Directions for this task: Take the entries below and print, exactly, the stretch from the line containing "Task: Zoom out with the minus magnifier" through the line containing "Task: Click the No. column header", both included.

Given data:
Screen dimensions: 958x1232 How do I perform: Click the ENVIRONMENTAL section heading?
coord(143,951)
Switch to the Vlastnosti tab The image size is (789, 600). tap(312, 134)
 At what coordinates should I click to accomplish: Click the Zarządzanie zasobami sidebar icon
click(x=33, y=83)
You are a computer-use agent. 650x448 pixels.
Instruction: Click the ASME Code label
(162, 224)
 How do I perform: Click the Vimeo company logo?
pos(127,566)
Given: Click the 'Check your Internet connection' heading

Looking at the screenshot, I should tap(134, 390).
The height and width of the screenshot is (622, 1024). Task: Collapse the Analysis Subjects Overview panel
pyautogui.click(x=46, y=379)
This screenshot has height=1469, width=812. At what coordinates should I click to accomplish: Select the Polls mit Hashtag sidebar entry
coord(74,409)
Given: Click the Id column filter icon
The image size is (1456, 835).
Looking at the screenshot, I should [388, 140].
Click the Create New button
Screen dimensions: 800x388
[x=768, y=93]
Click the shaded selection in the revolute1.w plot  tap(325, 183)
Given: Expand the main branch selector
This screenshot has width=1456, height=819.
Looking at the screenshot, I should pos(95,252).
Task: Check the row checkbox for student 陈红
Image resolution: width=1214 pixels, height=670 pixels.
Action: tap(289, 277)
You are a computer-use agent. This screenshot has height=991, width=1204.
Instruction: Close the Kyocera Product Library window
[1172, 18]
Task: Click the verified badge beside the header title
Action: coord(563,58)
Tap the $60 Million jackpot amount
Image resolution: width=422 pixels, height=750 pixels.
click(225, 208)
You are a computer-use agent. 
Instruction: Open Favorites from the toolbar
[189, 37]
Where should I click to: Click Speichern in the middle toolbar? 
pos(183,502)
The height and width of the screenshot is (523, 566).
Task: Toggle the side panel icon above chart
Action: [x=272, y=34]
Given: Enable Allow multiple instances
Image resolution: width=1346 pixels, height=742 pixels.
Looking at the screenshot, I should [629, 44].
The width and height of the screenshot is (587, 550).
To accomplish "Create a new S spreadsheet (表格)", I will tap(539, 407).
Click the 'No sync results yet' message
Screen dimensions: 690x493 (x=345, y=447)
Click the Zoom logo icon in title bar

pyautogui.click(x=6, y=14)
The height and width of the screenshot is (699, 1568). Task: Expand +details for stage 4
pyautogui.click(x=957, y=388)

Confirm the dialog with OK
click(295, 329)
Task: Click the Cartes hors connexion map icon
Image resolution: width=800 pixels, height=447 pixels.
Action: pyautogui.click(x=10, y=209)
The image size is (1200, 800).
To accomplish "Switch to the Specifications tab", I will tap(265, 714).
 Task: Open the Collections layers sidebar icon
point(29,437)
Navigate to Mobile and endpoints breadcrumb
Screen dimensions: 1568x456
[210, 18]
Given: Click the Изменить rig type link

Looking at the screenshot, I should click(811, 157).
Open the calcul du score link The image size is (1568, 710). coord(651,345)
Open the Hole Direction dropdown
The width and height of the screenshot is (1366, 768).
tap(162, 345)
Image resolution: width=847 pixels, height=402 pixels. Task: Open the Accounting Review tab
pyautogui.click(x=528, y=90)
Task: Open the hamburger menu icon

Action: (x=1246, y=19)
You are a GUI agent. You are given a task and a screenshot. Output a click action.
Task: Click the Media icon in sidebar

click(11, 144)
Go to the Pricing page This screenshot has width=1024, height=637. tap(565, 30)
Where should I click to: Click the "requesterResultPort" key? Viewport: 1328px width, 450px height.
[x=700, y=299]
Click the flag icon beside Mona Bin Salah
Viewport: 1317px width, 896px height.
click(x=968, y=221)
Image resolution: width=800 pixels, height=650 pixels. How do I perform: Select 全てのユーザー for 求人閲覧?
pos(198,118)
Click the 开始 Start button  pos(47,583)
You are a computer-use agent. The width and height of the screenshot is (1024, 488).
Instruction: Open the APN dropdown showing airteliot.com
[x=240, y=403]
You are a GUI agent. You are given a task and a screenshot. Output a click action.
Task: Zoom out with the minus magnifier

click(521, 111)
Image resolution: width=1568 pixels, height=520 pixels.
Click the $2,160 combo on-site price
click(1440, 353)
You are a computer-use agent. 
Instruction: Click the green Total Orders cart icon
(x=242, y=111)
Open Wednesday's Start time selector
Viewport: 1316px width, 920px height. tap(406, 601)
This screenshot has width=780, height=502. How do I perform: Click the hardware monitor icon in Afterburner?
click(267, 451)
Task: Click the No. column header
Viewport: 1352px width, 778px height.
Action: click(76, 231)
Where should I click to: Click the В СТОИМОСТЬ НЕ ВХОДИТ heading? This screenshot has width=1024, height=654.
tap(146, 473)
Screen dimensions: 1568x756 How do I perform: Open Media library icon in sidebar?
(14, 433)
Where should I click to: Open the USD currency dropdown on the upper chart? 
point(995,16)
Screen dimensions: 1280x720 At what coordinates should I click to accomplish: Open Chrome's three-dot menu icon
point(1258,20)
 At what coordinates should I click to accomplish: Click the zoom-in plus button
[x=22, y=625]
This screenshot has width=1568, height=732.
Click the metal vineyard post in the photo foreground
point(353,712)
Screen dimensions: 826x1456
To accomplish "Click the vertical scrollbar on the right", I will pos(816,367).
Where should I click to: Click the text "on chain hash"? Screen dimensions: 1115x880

Output for this task:
Task: Zoom out with the minus magnifier

click(521, 111)
Image resolution: width=1568 pixels, height=520 pixels.
Click the $2,160 combo on-site price
click(1440, 353)
You are a computer-use agent. 
Instruction: Click the green Total Orders cart icon
(x=242, y=111)
Open Wednesday's Start time selector
Viewport: 1316px width, 920px height. tap(406, 601)
This screenshot has width=780, height=502. How do I perform: Click the hardware monitor icon in Afterburner?
click(267, 451)
Task: Click the No. column header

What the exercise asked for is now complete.